Reproduce word for word the blog post below about dark chocolate ginger molasses cookies.

Text for analysis:
+++
We are well into the holiday season and I have not shared a cookie recipe. There is nothing that signals the holidays are here than the sweet scent of cookies baking in the oven. Back in the days, I was a boxed cookie recipe junkie. Why spend time baking from scratch when you can get it from a box? Now I find that making anything from scratch even following a recipe adds a little heart into the finished product. It is especially true in this season. It shows the recipient of anything you bake that you value them.
Here is an easy to follow that uses simple ingredients that you can add to your cookie tin for gift-giving this season. This is an adapted recipe from from Southern Living Magazine.
My husband is my number one taste tester and it passed. I hope you try it and let me know how it goes.




Dark Chocolate Ginger Molasses Cookies

An easy to bake chocolate cookie with crystallized ginger and molasses.
+++
Dataset section:
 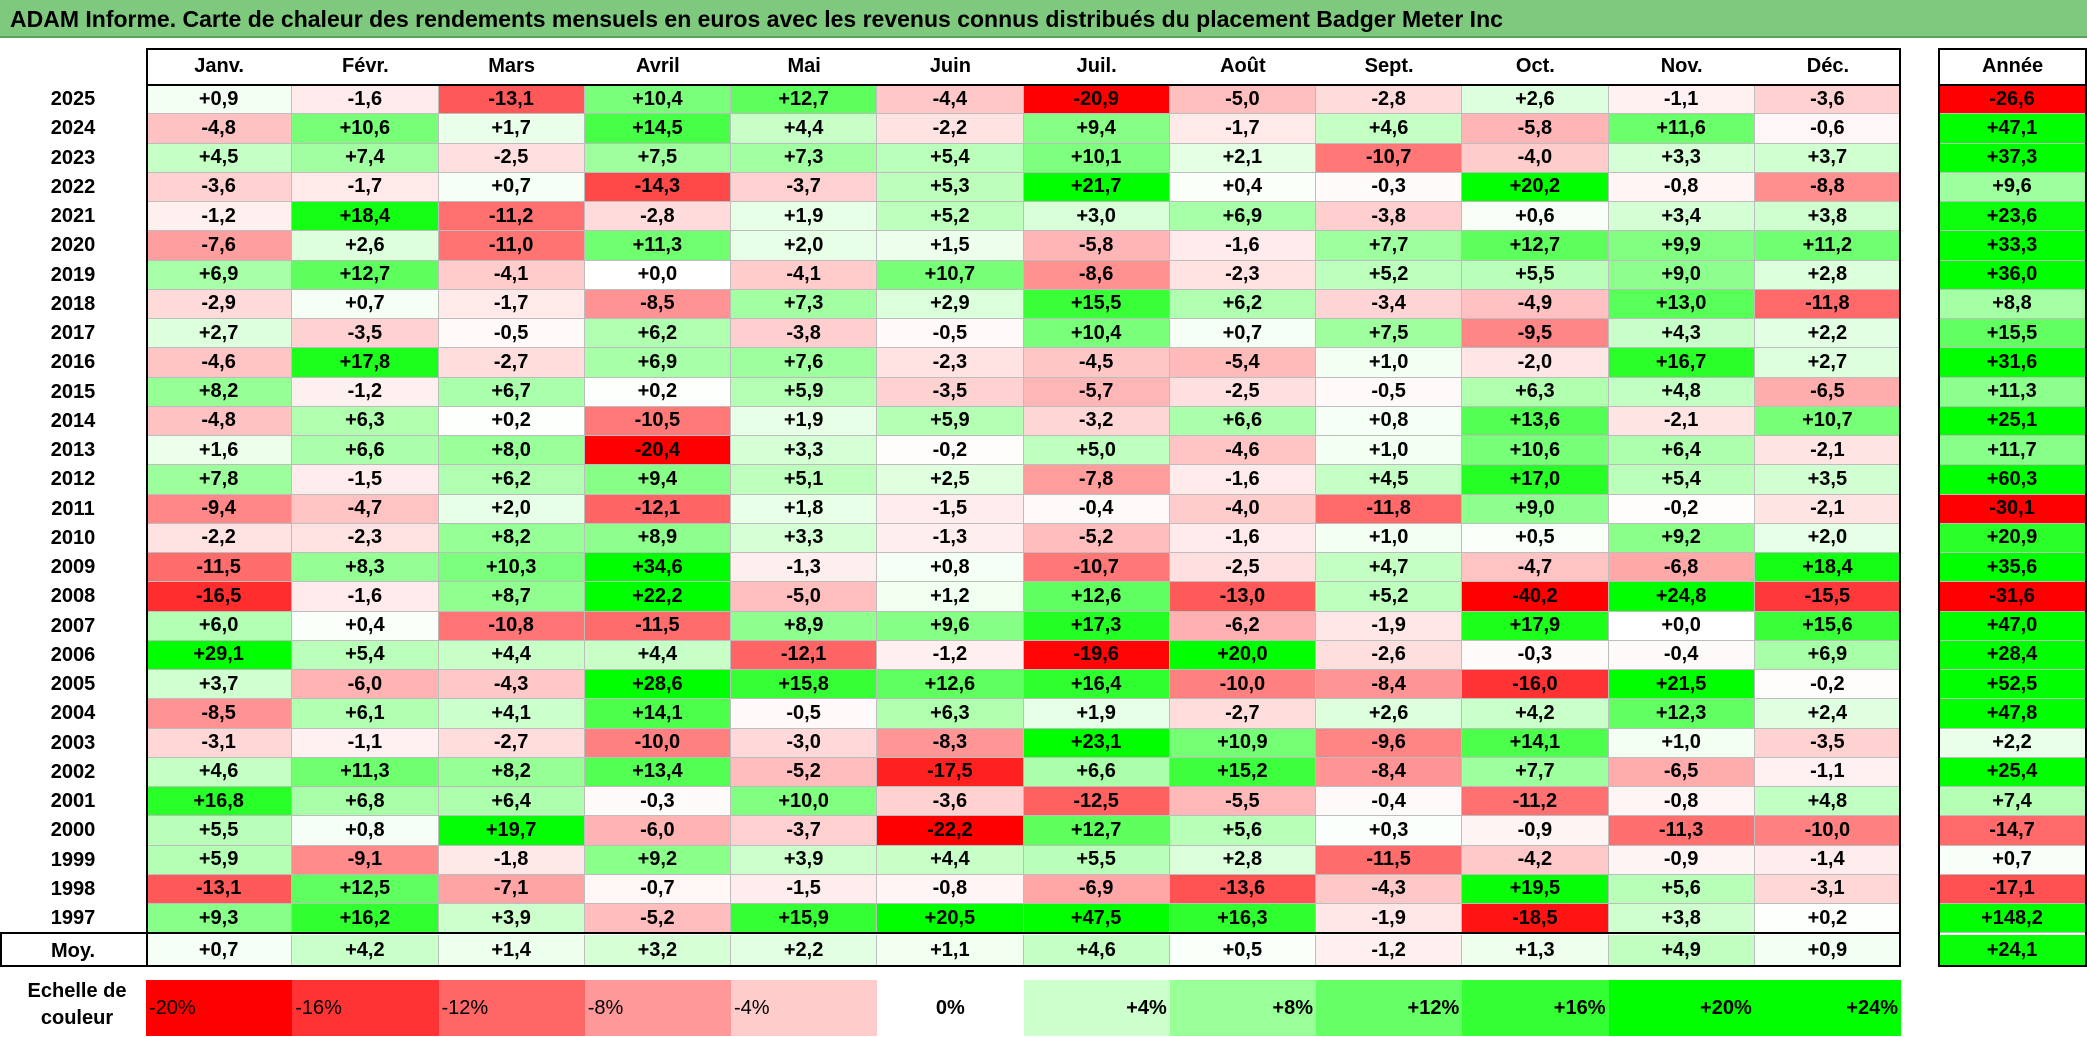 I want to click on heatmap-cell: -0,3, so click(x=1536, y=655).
+++
Solution to the problem:
We are well into the holiday season and I have not shared a cookie recipe. There is nothing that signals the holidays are here than the sweet scent of cookies baking in the oven. Back in the days, I was a boxed cookie recipe junkie. Why spend time baking from scratch when you can get it from a box? Now I find that making anything from scratch even following a recipe adds a little heart into the finished product. It is especially true in this season. It shows the recipient of anything you bake that you value them.
Here is an easy to follow that uses simple ingredients that you can add to your cookie tin for gift-giving this season. This is an adapted recipe from from Southern Living Magazine.
My husband is my number one taste tester and it passed. I hope you try it and let me know how it goes.




Dark Chocolate Ginger Molasses Cookies

An easy to bake chocolate cookie with crystallized ginger and molasses.